Now about virgins: I have no command from the Lord, but I give a judgment as one who by the Lord’s mercy is trustworthy. Because of the present crisis, I think that it is good for you to remain as you are. Are you married? Do not seek a divorce. Are you unmarried? Do not look for a wife. But if you do marry, you have not sinned; and if a virgin marries, she has not sinned. But those who marry will face many troubles in this life, and I want to spare you this.
1 Corinthians 7:25-28
You may think, from reading this passage, that Paul was against marriage. That’s not the case. This is referencing a certain situation that was happening in his day.
Persecution was beginning to break out against the church in some locations. That’s what he meant by this present crisis. He wanted them to weigh their decision carefully because of the uncertain future.
This is a very important concept for us to understand in our generation. As a pastor, I’ve had the privilege of bringing many couples through the pre-marital counseling process. It gives a lot of insight into what Paul is talking about here.
Let me explain. In talking with couples, I ask them to give reasons why this marriage is right for them. I’ve heard many answers. There are some that don’t sit well with me.
“I want to get married now because this is the first person that has ever shown any interest in me and I don’t want to lose him.”
That’s not a reason to pledge your life to someone. God is able to bring the right person along at the right time. You can’t make a life altering decision, based only on someone’s availability and your desire to be married.
There are other issues as well. I’ve seen people who are single but are in a bad family situation. Their parents have an addiction problem or are very abusive. They see marriage as an easy escape from their home environment.
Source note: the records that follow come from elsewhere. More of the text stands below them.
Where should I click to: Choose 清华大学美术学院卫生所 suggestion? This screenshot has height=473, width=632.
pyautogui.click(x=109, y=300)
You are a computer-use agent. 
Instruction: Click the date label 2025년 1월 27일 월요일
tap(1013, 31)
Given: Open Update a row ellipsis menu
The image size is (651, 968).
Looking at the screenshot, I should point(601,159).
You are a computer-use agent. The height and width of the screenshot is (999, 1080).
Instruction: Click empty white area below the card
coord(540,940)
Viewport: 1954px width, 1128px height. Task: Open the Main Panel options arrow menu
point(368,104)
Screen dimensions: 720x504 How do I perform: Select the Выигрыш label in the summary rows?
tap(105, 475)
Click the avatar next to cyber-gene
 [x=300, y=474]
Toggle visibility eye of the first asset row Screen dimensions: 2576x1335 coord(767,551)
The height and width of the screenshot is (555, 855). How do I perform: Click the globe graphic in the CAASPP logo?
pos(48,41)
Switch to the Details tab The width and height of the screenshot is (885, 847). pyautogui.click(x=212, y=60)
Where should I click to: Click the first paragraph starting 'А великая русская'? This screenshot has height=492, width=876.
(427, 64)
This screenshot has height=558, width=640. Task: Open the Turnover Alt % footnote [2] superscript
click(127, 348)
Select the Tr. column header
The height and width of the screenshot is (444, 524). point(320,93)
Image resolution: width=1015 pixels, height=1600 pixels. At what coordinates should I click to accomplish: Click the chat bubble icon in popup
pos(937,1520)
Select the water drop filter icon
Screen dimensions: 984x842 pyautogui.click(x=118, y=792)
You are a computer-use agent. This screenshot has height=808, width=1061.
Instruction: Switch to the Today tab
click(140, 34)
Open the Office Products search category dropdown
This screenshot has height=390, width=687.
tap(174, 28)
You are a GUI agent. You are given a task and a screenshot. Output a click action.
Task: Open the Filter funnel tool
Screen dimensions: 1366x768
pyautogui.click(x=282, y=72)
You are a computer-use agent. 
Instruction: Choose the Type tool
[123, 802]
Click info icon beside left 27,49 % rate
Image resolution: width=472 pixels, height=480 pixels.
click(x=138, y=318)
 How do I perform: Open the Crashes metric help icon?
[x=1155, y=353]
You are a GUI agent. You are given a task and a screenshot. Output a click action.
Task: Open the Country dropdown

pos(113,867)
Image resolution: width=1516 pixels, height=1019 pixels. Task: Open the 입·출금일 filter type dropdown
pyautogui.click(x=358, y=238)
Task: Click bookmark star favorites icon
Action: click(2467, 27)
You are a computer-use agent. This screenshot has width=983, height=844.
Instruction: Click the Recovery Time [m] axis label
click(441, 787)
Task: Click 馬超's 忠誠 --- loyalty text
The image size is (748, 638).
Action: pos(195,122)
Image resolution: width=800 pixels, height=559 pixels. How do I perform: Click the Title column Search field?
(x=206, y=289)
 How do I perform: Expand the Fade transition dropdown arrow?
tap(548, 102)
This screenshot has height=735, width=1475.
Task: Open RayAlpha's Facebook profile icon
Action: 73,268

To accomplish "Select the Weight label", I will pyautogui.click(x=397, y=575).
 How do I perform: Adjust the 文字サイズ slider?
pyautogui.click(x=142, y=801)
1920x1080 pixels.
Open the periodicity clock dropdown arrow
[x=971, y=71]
This can end up making a bad situation even worse. Marriage is not an escape from your problems. If anything, it brings you a whole new set of problems.
I say this not at all getting down on marriage. I’ve been married to my wife for almost 40 years. I wouldn’t want any other life. I love everything about our times together.
But I can tell you this – there are problems we faced together that we would never have had as single people. Marriage comes with its own unique set of challenges. You have to be prepared for this as a couple.
If you’re single, don’t ever look to marriage as an escape from a bad situation. You may dream about being married someday. But being married is never better than being single – UNLESS – you marry the special person that God has chosen for you.
So, to all the singles out there, I’m telling you to put your hope in the Lord. If you want to stay single, then do so without feeling guilty. If you want to be married, then trust God to bring you the right person at just the right time.
God wants your life to be abundantly blessed.
Question: How have you trusted God in your relationships?